Patellofemoral pain can be frustrating and limiting, but it can be effectively managed with the right approach. The most effective strategies are individually designed after a thorough evaluation. Strengthening the muscles around the knee, improving flexibility, and using targeted intervention like patellar taping and BFR are all excellent strategies to reduce pain and restore the normal function of your knee.
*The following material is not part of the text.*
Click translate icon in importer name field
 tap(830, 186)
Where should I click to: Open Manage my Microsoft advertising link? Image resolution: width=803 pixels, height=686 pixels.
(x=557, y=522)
Whether you’re and athlete, an active adult or someone dealing with everyday knee pain, incorporating these exercises and interventions can help your regain pain-free movement. 

In Good Health, 

The Salinas PT Team

References:

[1] Barton, C. J., Lack, S., Hemmings, S., Tufail, S., & Morrissey, D.** (2015). *The ‘Best Practice Guide to Conservative Management of Patellofemoral Pain: Incorporating Level 1 Evidence with Expert Clinical Reasoning*. British Journal of Medicine, 49(14), 9 and 23-934.

[2] Crossley, K. M., van Middelkoop, M., Callaghan, M. J., Collins, N. J., Rathleff, M. S., & Barton, C. J.** (2016). *Patellofemoral Pain Consensus Statement from the 4th International Patellofemoral Pain Research Retreat, Manchester.* British Journal of Sports Medicine, 50(14), 844-852.
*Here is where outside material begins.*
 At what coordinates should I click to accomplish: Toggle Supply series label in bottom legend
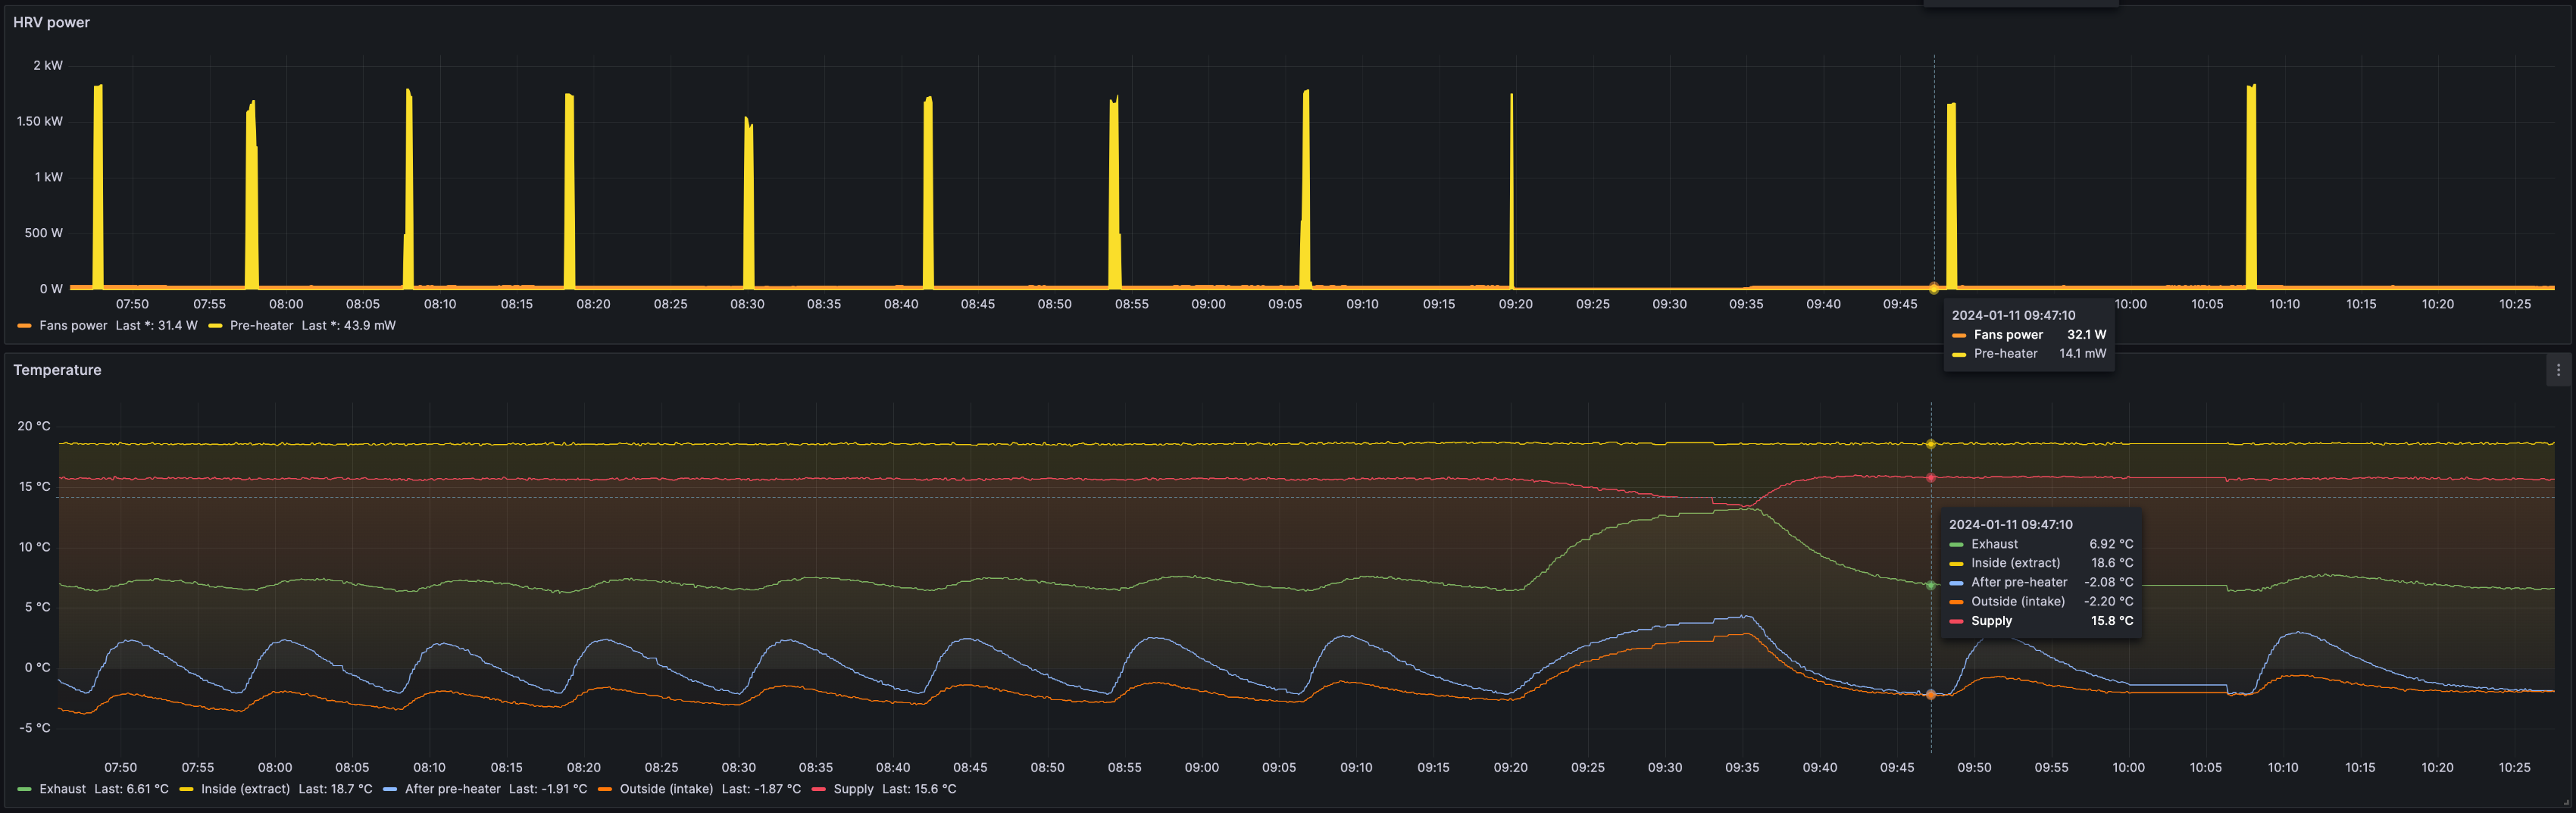point(853,790)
[3] Boling, M. C., Padua, D. A., Marshall, S. W., Guskiewicz, K., Pyne, S., & Beutler, A.** (2009). *A Prospective Investigation of Biomechanical Risk Factors for Patellofemoral Pain Syndrome: The JUMP-ACL Study.* The American Journal of Sports Medicine, 37(11), 2108-2116.

[4] Witvrouw, E., Callaghan, M. J., Stefanik, J. J., Noehren, B., Bazett-Jones, D. M., Willson, J. D., Neal, B. S., & Crossley, K. M.** (2014). *Patellofemoral Pain: Consensus Statement from the 3rd International Patellofemoral Pain Research Retreat Held in Vancouver, September 2013.* British Journal of Sports Medicine, 48(6), 411-414.

[5] Collins, N. J., Bisset, L. M., & Crossley, K. M.** (2012). *Efficacy of Nonsurgical Interventions for Anterior Knee Pain: Systematic Review and Meta-analysis of Randomized Trials.* Sports Medicine, 42(1), 31-49.